The required output is a copy of each line in the material below that includes "Trading".

* [Study material]:
◇ ◇ ◇ ◇ ◇

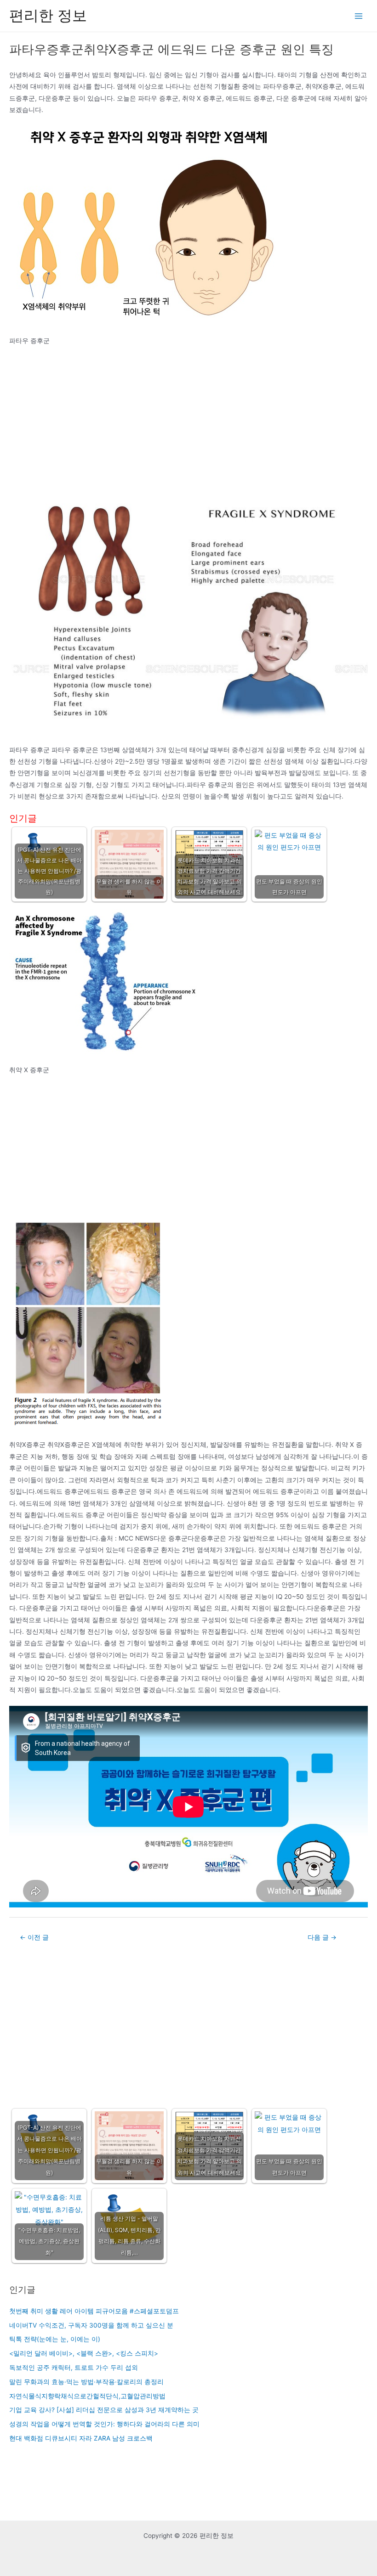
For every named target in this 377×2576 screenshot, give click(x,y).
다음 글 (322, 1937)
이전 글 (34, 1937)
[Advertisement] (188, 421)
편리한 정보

◇ ◇ ◇ ◇ ◇

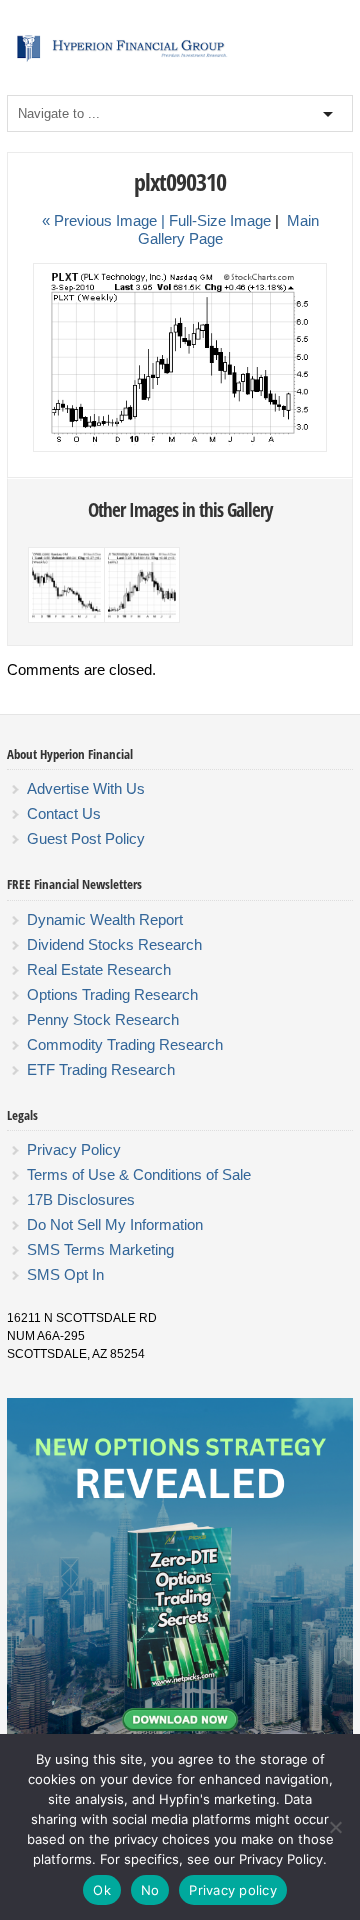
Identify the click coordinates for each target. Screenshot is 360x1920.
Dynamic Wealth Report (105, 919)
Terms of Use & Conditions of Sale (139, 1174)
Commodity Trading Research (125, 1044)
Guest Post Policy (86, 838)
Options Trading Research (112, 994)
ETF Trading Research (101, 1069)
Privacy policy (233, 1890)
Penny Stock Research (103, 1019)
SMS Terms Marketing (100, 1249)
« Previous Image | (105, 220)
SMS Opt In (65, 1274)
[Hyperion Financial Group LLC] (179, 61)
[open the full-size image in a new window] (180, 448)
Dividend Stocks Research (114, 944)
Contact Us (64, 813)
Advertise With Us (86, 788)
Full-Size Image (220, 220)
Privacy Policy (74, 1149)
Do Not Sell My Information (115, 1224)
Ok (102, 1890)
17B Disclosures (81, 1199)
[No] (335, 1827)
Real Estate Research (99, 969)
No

◇ ◇ ◇ ◇ ◇

* [Task response]:
Commodity Trading Research (125, 1044)
Options Trading Research (112, 994)
ETF Trading Research (101, 1069)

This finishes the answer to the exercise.